Sur les autres demandes
Les dispositions d’ordre public de l’article 1343-2 du code civil étant de droit lorsqu’elles sont invoquées, la capitalisation des intérêts est ordonnée.
L’équité commande de faire application des dispositions de l’article 700 du code de procédure civile au bénéfice de la SAS KP1 et de lui allouer à ce titre la somme de 1.500,00 €.
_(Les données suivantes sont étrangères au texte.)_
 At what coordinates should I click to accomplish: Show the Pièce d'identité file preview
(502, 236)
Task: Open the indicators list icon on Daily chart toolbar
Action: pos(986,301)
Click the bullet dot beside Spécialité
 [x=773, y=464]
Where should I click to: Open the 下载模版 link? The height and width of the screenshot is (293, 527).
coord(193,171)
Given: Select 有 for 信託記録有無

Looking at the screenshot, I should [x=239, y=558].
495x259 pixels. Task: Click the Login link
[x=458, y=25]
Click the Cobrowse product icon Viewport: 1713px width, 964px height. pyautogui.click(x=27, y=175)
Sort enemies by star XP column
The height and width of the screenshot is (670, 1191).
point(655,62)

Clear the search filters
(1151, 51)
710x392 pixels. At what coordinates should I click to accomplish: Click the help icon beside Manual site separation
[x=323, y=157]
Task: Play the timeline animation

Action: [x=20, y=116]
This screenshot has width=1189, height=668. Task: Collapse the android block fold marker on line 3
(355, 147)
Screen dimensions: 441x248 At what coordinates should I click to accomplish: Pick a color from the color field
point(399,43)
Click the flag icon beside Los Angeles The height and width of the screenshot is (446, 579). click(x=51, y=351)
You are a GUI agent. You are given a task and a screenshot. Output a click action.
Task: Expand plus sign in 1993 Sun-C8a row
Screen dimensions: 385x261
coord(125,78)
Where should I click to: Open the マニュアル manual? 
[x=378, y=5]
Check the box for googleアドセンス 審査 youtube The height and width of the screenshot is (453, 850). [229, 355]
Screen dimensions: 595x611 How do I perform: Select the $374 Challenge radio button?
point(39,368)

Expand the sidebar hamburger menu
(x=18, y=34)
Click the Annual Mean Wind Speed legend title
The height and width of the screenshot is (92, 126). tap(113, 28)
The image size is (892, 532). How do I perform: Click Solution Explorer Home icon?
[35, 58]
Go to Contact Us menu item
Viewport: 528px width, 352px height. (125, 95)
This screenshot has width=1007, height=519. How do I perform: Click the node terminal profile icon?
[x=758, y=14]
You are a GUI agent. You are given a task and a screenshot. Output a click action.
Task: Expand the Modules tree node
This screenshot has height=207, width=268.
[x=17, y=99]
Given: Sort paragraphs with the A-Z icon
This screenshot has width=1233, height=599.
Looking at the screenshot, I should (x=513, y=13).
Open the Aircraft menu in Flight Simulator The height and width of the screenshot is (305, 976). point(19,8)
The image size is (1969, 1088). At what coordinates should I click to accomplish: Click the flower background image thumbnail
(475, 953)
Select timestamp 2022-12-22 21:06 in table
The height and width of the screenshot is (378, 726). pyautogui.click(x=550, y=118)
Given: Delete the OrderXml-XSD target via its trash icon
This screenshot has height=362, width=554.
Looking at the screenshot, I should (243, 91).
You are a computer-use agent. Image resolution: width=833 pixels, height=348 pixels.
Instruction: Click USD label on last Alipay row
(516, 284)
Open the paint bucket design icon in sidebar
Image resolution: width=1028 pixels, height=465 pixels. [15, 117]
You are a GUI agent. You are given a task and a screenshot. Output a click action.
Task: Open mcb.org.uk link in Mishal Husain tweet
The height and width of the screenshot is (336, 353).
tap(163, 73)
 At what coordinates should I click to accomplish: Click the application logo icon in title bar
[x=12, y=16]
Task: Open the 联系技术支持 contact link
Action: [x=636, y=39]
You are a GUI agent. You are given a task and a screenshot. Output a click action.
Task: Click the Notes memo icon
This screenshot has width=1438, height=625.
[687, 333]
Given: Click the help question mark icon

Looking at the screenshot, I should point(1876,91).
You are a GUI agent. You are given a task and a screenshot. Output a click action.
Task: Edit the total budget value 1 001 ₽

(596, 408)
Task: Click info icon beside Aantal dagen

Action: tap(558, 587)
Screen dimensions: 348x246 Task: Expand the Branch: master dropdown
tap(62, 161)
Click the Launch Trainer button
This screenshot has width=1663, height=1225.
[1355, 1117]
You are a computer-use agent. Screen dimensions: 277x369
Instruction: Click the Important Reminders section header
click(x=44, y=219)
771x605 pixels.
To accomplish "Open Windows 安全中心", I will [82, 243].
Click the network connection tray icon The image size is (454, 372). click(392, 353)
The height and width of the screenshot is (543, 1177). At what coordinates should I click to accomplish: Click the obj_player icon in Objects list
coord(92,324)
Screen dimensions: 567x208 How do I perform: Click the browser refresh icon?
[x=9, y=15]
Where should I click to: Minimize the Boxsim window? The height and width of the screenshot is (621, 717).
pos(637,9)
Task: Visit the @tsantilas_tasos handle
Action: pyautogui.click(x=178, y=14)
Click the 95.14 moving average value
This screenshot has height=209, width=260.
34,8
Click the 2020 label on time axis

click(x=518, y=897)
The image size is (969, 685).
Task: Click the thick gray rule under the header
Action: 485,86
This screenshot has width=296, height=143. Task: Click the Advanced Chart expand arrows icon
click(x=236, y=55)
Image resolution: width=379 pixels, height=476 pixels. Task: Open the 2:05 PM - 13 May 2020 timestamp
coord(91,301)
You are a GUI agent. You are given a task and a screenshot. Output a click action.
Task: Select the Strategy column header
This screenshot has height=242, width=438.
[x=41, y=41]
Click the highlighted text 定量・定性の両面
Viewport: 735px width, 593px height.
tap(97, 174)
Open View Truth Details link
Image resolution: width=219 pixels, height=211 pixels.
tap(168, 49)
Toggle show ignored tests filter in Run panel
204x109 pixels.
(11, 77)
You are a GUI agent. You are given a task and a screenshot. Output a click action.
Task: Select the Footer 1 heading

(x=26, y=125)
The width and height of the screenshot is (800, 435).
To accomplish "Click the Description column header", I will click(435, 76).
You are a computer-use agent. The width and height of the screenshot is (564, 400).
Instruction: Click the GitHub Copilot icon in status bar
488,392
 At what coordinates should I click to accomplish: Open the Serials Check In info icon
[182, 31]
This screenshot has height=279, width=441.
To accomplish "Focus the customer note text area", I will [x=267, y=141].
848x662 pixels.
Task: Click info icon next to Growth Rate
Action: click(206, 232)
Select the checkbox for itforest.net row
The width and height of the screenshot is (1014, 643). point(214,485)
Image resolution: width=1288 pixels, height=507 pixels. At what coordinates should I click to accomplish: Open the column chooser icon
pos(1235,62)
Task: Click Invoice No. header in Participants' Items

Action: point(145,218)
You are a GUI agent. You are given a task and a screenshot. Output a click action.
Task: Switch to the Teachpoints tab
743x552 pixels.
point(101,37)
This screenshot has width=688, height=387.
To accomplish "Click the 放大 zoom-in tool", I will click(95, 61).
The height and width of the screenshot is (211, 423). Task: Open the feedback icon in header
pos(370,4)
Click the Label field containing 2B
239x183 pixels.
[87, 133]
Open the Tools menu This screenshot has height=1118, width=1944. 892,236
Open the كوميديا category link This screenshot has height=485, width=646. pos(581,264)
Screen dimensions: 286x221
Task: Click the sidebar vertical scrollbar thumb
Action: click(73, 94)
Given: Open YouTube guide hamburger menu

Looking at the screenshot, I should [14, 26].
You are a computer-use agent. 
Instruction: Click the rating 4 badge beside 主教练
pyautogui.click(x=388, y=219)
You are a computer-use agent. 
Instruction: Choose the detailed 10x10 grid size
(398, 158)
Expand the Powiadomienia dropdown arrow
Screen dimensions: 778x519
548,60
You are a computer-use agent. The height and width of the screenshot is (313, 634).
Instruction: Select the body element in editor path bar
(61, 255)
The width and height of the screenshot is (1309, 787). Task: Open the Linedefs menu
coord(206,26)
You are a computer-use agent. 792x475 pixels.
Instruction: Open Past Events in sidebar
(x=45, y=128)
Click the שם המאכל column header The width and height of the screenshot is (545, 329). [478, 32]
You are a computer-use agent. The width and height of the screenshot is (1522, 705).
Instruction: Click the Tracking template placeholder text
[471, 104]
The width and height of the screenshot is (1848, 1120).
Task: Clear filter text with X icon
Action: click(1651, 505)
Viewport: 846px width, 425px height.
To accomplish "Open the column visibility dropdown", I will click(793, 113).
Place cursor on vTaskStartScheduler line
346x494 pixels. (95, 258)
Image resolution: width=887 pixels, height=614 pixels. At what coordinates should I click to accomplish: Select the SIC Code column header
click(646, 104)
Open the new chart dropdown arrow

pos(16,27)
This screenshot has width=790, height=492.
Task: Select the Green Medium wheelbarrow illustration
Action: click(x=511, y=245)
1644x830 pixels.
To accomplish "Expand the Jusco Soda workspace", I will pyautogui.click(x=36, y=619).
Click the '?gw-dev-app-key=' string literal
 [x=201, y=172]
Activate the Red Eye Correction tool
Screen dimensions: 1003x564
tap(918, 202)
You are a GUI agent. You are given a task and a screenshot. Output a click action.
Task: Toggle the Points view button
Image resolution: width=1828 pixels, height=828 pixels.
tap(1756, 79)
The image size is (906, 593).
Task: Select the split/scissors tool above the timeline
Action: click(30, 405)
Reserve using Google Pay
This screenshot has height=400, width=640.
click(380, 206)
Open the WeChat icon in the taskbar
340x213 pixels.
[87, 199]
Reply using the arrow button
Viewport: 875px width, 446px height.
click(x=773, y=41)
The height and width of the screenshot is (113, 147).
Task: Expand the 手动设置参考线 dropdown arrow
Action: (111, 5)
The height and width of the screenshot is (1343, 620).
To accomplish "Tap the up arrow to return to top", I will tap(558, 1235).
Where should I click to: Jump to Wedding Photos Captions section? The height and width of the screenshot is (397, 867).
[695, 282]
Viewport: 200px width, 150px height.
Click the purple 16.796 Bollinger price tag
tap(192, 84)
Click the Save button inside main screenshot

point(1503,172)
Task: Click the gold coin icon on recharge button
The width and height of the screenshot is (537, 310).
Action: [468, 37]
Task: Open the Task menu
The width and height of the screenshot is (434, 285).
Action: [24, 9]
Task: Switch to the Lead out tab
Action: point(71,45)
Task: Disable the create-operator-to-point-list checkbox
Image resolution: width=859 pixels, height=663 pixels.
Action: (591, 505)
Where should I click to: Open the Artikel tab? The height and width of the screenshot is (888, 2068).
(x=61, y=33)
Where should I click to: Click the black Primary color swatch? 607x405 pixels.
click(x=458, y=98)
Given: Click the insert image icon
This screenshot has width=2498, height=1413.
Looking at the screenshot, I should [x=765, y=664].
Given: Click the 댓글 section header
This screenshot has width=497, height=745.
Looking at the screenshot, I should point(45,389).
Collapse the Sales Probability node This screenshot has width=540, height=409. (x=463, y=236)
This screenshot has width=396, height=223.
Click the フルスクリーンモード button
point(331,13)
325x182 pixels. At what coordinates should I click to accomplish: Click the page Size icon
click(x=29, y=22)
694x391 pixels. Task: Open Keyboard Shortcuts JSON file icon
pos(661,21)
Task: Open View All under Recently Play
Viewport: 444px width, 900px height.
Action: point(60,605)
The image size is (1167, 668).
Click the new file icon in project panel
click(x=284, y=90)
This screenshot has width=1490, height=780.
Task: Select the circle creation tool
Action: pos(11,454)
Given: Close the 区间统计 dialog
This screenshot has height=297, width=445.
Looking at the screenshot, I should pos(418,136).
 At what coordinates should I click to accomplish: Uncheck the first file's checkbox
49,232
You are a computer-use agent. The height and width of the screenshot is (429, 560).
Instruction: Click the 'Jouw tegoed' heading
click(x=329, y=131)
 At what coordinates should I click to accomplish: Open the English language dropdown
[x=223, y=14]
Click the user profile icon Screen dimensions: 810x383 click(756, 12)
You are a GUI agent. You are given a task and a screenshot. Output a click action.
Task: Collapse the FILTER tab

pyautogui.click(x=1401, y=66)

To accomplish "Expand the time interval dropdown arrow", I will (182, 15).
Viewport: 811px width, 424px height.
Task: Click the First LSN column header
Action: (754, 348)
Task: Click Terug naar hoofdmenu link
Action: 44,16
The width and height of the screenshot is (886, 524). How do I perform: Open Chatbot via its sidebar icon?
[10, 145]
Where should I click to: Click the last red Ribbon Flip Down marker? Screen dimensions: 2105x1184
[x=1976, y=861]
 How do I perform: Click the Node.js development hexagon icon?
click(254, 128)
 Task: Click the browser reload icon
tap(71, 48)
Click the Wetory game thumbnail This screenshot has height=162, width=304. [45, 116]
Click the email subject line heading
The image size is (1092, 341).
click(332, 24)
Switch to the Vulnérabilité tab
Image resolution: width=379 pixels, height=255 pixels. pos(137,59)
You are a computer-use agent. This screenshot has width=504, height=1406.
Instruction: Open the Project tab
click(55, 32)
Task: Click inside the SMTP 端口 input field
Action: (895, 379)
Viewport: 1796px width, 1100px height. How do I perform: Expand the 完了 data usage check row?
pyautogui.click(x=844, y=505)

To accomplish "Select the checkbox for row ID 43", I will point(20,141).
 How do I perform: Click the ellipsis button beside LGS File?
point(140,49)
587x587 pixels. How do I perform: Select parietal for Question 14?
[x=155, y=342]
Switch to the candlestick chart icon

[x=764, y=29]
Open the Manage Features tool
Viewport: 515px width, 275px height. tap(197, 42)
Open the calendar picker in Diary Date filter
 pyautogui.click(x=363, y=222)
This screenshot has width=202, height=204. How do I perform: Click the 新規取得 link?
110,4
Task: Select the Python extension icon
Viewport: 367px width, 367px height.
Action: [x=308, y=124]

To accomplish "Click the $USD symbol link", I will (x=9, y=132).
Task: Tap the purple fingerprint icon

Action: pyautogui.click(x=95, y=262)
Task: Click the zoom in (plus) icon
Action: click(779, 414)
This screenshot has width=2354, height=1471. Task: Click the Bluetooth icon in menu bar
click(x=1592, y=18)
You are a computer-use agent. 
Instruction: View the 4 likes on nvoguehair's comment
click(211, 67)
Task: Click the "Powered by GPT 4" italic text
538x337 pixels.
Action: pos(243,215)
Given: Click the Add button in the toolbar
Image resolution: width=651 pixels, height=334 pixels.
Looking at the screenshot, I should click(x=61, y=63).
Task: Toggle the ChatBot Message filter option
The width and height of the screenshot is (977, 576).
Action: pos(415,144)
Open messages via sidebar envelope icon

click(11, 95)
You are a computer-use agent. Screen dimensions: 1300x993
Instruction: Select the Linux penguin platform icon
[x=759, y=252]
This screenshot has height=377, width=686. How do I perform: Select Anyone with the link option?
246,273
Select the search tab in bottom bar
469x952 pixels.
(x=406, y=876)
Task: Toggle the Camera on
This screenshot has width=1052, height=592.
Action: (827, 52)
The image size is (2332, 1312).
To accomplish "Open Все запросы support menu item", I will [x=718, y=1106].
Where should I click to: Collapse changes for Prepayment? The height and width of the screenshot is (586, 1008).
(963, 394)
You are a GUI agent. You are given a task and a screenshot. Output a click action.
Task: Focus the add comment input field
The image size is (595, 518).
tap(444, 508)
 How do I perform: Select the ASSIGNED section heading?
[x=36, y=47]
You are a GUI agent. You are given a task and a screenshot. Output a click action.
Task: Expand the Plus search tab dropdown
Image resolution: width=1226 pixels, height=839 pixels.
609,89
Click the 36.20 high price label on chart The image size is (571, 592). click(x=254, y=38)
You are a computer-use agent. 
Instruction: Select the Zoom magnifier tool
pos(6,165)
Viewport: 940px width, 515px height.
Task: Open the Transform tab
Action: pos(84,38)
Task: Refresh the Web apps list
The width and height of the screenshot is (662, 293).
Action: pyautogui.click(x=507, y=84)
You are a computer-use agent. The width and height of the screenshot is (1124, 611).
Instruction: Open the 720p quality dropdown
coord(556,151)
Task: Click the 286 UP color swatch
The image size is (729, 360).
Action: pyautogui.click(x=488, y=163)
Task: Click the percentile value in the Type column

Les dépens sont fixés par les dispositions de l’article 696 du code de procédure civile et seront supportés par la SARL WZ CONSTRUCTIONS qui succombe.
Par ces motifs :
Le tribunal, après avoir délibéré conformément à la loi, statuant par jugement contradictoire et en premier ressort, assisté du greffier,
Condamne la SARL WZ CONSTRUCTIONS à payer à la SAS KP1 la somme de 54.507,93 € TTC au titre du solde des factures impayées, outre intérêts de retard au taux d’intérêt appliqué par la Banque centrale européenne à son opération de refinancement la plus récente, majoré de dix points de pourcentage, exigible à compter du lendemain de la date d’exigibilité de chaque facture due et ce jusqu’à complet paiement ;
Ordonne la capitalisation des intérêts échus pour une année entière, dans les conditions de l’article 1343-2 du code civil,
Condamne la SARL WZ CONSTRUCTIONS à payer à la SAS KP1 la somme de 700,00 € au titre de la pénalité contractuelle ;
Condamne la [C] CONSTRUCTIONS à payer les frais de recouvrement réels supportés par la SAS KP1, soit la somme de 2.500,00 € HT et ce sur le fondement de l’article L. 441-10 du code de commerce ;
Déboute la SARL WZ CONSTRUCTIONS de sa demande à titre reconventionnel, soit le rejet de dommages et intérêts et de compensation des créances ;
Condamne la [C] CONSTRUCTIONS au paiement de la somme de 1.500,00 € à titre d’indemnité sur le fondement de l’article 700 du code de procédure civile ;
Condamne la SARL WZ CONSTRUCTIONS aux dépens, dont ceux de greffe, liquidés comme il est dit en-tête ;
La présente décision a été signée sur l’original conservé au greffe en minute conformément à l’article 456 du code de procédure civile et a été prononcée par mise à disposition au greffe en application de l’article 453 du code de procédure civile comme il est dit en en-tête.